** Opening MATERIAL SUPPLIED block **

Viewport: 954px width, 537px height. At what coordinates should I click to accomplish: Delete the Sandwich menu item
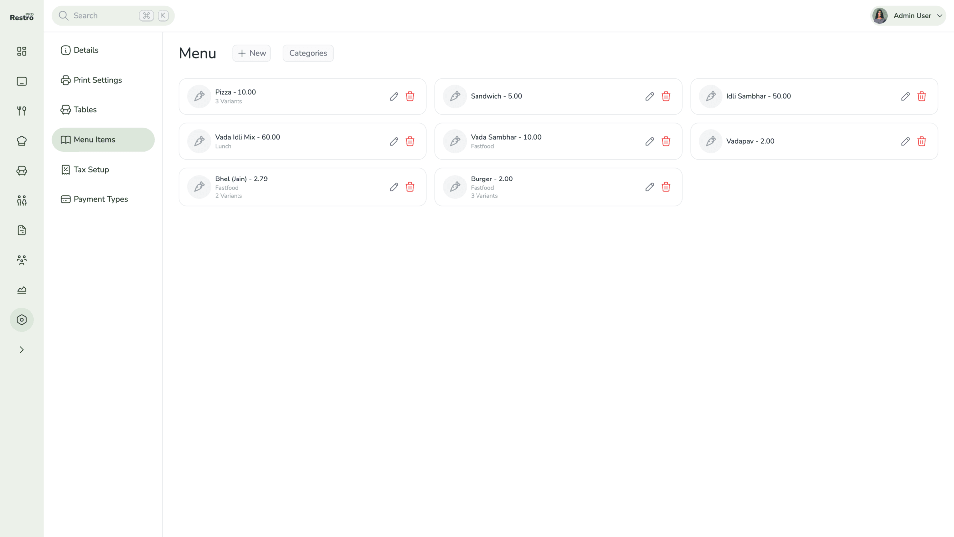[x=666, y=96]
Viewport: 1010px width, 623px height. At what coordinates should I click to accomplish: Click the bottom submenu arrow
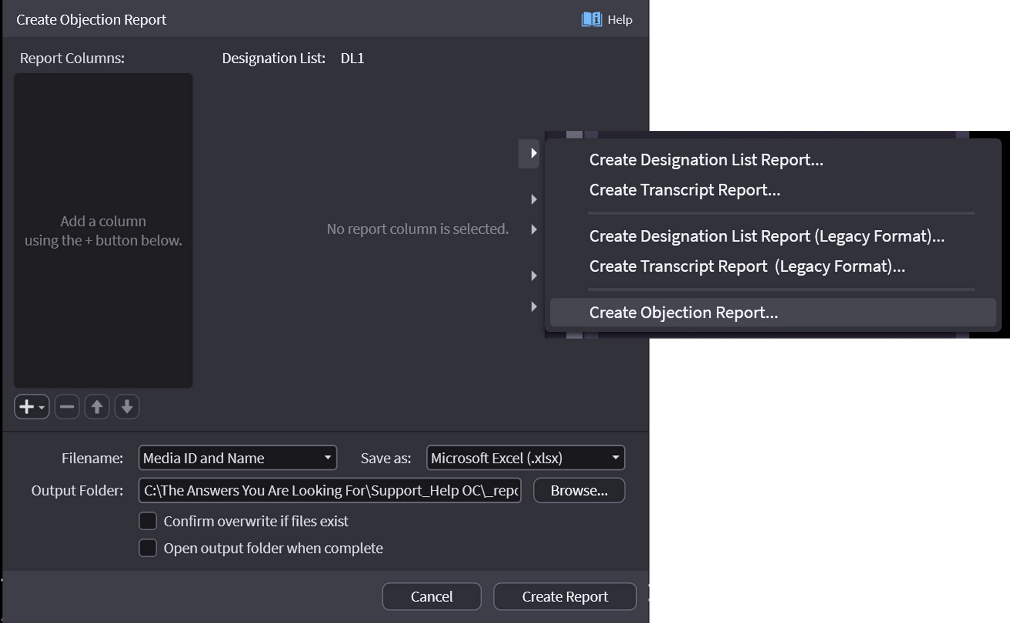533,307
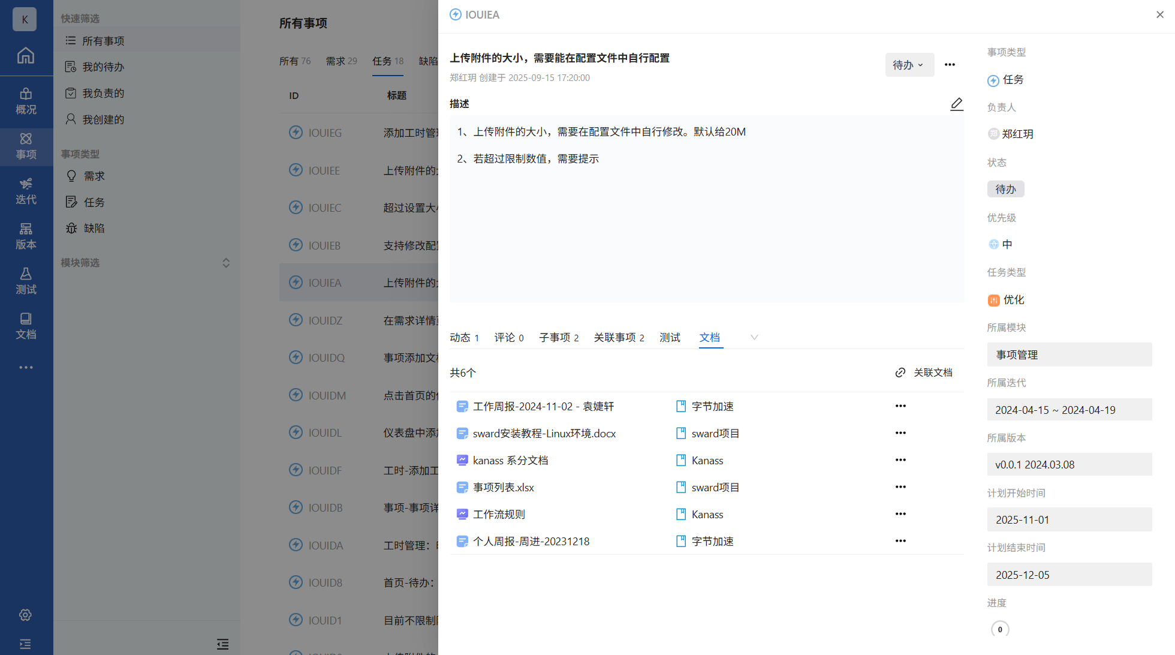Image resolution: width=1175 pixels, height=655 pixels.
Task: Select 缺陷 in 事项类型 filter
Action: pyautogui.click(x=94, y=228)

** Closing MATERIAL SUPPLIED block **

» INSTRUCTIONS FOR THE TASK: From the line containing "Viewport: 1010px width, 623px" through the final line of the listing above, reproduce every line exactly, with no pictures.

» ANSWER TO THIS PROBLEM:
Viewport: 1010px width, 623px height. At what coordinates should I click to accomplish: Click the bottom submenu arrow
533,307
Image resolution: width=1175 pixels, height=655 pixels.
Task: Select 缺陷 in 事项类型 filter
Action: pyautogui.click(x=94, y=228)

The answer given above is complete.